First patient enrolled in Phase 2b RADAR clinical trial

Regado Biosciences, a privately held company leading the development of antithrombotic therapeutic aptamers with active control agents, announced that on September 8, 2009 enrollment of the first patient in a Phase 2b, randomized, partially-blinded, multi-center, active-controlled, dose-ranging study of its lead product candidate, the REG1 anticoagulation system (REG1) was achieved. REG1 comprises the selective factor IXa inhibitor, RB006, and its specific active control agent, RB007. The trial, called RADAR, will assess the safety, efficacy, and pharmacodynamics of REG1 compared to unfractionated heparin or low molecular weight heparin in subjects with acute coronary syndromes (ACS). Regado recently successfully completed a phase 2a study of REG1 in stable coronary artery disease patients undergoing elective PCI.
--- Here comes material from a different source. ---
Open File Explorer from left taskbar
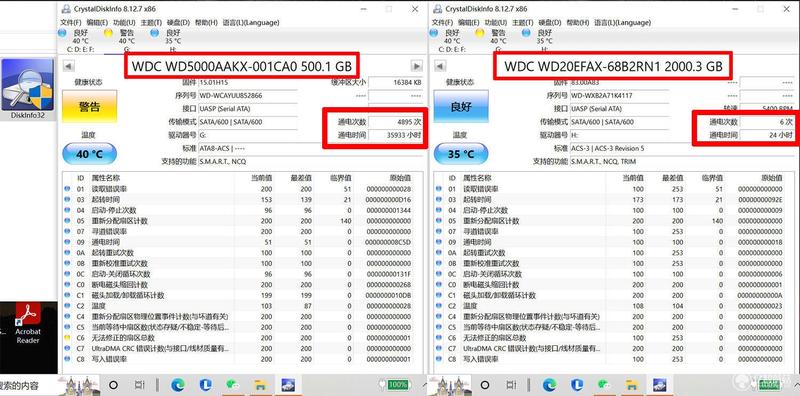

The primary objectives of RADAR will be to determine the clinically acceptable dose range of the specific active control agent, RB007, which can be used to reliably partially or totally reverse the anticoagulant effect of RB006 while reducing bleeding in comparison to heparin, and to determine the pharmacodynamics of the REG1 anticoagulation system in subjects intended for cardiac catheterization within 24 hours who are admitted for ACS-unstable angina and myocardial infarction without ST-segment elevation (UA/NSTEMI).

RADAR, led by principal investigator John H. Alexander, MD, MHS, FACC of Duke University, will enroll 800 subjects at approximately 75 centers around the world. Participating countries include USA, Canada, Poland, France, Germany, Netherlands and Belgium. More information about RADAR can be found at www.clinicaltrials.gov. The identifier for this trial is NCT00932100.

"We are very excited to report the first patient being enrolled in the RADAR study," stated Steven L. Zelenkofske, DO, FACC, Chief Medical Officer of Regado Biosciences. "This event marks a key milestone in the development of this innovative anticoagulation system with its simple yet elegant approach to balancing concomitantly risk reduction of ischemia and bleeding." David J. Mazzo, Ph.D., President and CEO of Regado Biosciences, added, "Successful development of REG1 promises to bring an unprecedented level of control to the physician, ultimately leading to improved outcomes and better safety for patients in the multi-billion dollar worldwide market of antithrombotic therapies."